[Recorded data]
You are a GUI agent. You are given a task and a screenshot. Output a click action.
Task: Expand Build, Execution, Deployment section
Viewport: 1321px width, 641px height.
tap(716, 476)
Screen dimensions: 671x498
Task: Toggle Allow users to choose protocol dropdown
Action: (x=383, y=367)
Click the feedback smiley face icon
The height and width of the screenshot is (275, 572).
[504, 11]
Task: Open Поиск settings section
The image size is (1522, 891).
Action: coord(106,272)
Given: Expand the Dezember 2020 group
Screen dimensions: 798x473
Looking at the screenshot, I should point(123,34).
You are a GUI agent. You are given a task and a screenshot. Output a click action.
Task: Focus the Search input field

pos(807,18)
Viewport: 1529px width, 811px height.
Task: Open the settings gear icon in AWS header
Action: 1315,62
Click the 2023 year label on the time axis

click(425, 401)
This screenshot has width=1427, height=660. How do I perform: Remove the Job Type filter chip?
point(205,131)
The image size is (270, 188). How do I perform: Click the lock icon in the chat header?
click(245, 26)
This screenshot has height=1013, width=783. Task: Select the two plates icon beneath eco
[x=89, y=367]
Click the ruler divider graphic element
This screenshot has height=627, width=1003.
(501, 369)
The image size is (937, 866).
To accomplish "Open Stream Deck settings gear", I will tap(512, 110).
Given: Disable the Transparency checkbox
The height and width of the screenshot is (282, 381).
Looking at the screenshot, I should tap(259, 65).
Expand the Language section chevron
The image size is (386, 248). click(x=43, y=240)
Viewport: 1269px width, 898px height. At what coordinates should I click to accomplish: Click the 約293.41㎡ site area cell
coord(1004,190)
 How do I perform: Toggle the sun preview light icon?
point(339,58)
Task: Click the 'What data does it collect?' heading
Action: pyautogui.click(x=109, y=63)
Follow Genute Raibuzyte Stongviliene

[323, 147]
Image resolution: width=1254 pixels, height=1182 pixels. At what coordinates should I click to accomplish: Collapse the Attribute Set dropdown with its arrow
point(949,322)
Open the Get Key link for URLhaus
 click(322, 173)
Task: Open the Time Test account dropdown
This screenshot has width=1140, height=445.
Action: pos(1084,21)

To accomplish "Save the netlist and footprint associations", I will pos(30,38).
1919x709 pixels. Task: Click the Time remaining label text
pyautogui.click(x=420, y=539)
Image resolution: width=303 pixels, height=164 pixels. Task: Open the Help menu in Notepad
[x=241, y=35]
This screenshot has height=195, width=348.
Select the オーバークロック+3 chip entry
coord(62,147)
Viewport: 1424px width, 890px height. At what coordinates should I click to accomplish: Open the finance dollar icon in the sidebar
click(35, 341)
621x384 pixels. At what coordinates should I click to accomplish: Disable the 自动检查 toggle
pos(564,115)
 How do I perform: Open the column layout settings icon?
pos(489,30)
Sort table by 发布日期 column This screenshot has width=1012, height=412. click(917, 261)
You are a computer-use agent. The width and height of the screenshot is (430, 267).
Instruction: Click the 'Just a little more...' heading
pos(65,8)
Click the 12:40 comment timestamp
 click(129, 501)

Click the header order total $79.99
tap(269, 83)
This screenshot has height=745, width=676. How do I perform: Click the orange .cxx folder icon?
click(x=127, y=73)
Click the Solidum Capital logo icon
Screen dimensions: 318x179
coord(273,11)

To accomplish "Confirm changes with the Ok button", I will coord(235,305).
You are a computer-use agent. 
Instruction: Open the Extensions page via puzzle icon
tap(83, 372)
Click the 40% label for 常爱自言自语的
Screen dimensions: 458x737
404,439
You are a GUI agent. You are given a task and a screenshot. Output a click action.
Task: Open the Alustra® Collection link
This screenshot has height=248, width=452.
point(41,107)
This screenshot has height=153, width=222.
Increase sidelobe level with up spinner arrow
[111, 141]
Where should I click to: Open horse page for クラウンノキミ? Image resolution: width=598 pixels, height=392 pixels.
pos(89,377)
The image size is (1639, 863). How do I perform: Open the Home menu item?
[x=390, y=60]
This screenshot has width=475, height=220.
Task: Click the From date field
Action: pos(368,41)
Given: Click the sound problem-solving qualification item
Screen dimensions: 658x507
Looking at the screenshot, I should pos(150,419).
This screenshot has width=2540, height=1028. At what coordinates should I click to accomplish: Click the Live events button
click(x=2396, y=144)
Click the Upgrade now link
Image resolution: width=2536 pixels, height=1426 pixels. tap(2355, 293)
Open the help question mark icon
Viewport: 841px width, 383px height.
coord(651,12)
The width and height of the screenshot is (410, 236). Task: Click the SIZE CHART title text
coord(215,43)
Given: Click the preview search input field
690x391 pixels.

§ YOUR GOAL: Rewrite the records above, putting "Where should I click" wherever "At what coordinates should I click" appears and leaving everything else the same.

§ ANSWER TO THE EXERCISE:
You are a GUI agent. You are given a task and a screenshot. Output a click action.
Task: Expand Build, Execution, Deployment section
Viewport: 1321px width, 641px height.
tap(716, 476)
Screen dimensions: 671x498
Task: Toggle Allow users to choose protocol dropdown
Action: (x=383, y=367)
Click the feedback smiley face icon
The height and width of the screenshot is (275, 572).
[504, 11]
Task: Open Поиск settings section
The image size is (1522, 891).
Action: coord(106,272)
Given: Expand the Dezember 2020 group
Screen dimensions: 798x473
Looking at the screenshot, I should point(123,34).
You are a GUI agent. You are given a task and a screenshot. Output a click action.
Task: Focus the Search input field

pos(807,18)
Viewport: 1529px width, 811px height.
Task: Open the settings gear icon in AWS header
Action: 1315,62
Click the 2023 year label on the time axis

click(425, 401)
This screenshot has width=1427, height=660. How do I perform: Remove the Job Type filter chip?
point(205,131)
The image size is (270, 188). How do I perform: Click the lock icon in the chat header?
click(245, 26)
This screenshot has height=1013, width=783. Task: Select the two plates icon beneath eco
[x=89, y=367]
Click the ruler divider graphic element
This screenshot has height=627, width=1003.
(501, 369)
The image size is (937, 866).
To accomplish "Open Stream Deck settings gear", I will tap(512, 110).
Given: Disable the Transparency checkbox
The height and width of the screenshot is (282, 381).
Looking at the screenshot, I should tap(259, 65).
Expand the Language section chevron
The image size is (386, 248). click(x=43, y=240)
Viewport: 1269px width, 898px height. Where should I click to accomplish: Click the 約293.41㎡ site area cell
coord(1004,190)
 How do I perform: Toggle the sun preview light icon?
point(339,58)
Task: Click the 'What data does it collect?' heading
Action: pyautogui.click(x=109, y=63)
Follow Genute Raibuzyte Stongviliene

[323, 147]
Image resolution: width=1254 pixels, height=1182 pixels. Where should I click to accomplish: Collapse the Attribute Set dropdown with its arrow
point(949,322)
Open the Get Key link for URLhaus
 click(322, 173)
Task: Open the Time Test account dropdown
This screenshot has width=1140, height=445.
Action: pos(1084,21)

To accomplish "Save the netlist and footprint associations", I will pos(30,38).
1919x709 pixels. Task: Click the Time remaining label text
pyautogui.click(x=420, y=539)
Image resolution: width=303 pixels, height=164 pixels. Task: Open the Help menu in Notepad
[x=241, y=35]
This screenshot has height=195, width=348.
Select the オーバークロック+3 chip entry
coord(62,147)
Viewport: 1424px width, 890px height. Where should I click to accomplish: Open the finance dollar icon in the sidebar
click(35, 341)
621x384 pixels. Where should I click to accomplish: Disable the 自动检查 toggle
pos(564,115)
 How do I perform: Open the column layout settings icon?
pos(489,30)
Sort table by 发布日期 column This screenshot has width=1012, height=412. click(917, 261)
You are a computer-use agent. The width and height of the screenshot is (430, 267).
Instruction: Click the 'Just a little more...' heading
pos(65,8)
Click the 12:40 comment timestamp
 click(129, 501)

Click the header order total $79.99
tap(269, 83)
This screenshot has height=745, width=676. How do I perform: Click the orange .cxx folder icon?
click(x=127, y=73)
Click the Solidum Capital logo icon
Screen dimensions: 318x179
coord(273,11)

To accomplish "Confirm changes with the Ok button", I will coord(235,305).
You are a computer-use agent. 
Instruction: Open the Extensions page via puzzle icon
tap(83, 372)
Click the 40% label for 常爱自言自语的
Screen dimensions: 458x737
404,439
You are a GUI agent. You are given a task and a screenshot. Output a click action.
Task: Open the Alustra® Collection link
This screenshot has height=248, width=452.
point(41,107)
This screenshot has height=153, width=222.
Increase sidelobe level with up spinner arrow
[111, 141]
Where should I click to: Open horse page for クラウンノキミ? Image resolution: width=598 pixels, height=392 pixels.
pos(89,377)
The image size is (1639, 863). How do I perform: Open the Home menu item?
[x=390, y=60]
This screenshot has width=475, height=220.
Task: Click the From date field
Action: pos(368,41)
Given: Click the sound problem-solving qualification item
Screen dimensions: 658x507
Looking at the screenshot, I should pos(150,419).
This screenshot has width=2540, height=1028. Where should I click to accomplish: Click the Live events button
click(x=2396, y=144)
Click the Upgrade now link
Image resolution: width=2536 pixels, height=1426 pixels. tap(2355, 293)
Open the help question mark icon
Viewport: 841px width, 383px height.
coord(651,12)
The width and height of the screenshot is (410, 236). Task: Click the SIZE CHART title text
coord(215,43)
Given: Click the preview search input field
690x391 pixels.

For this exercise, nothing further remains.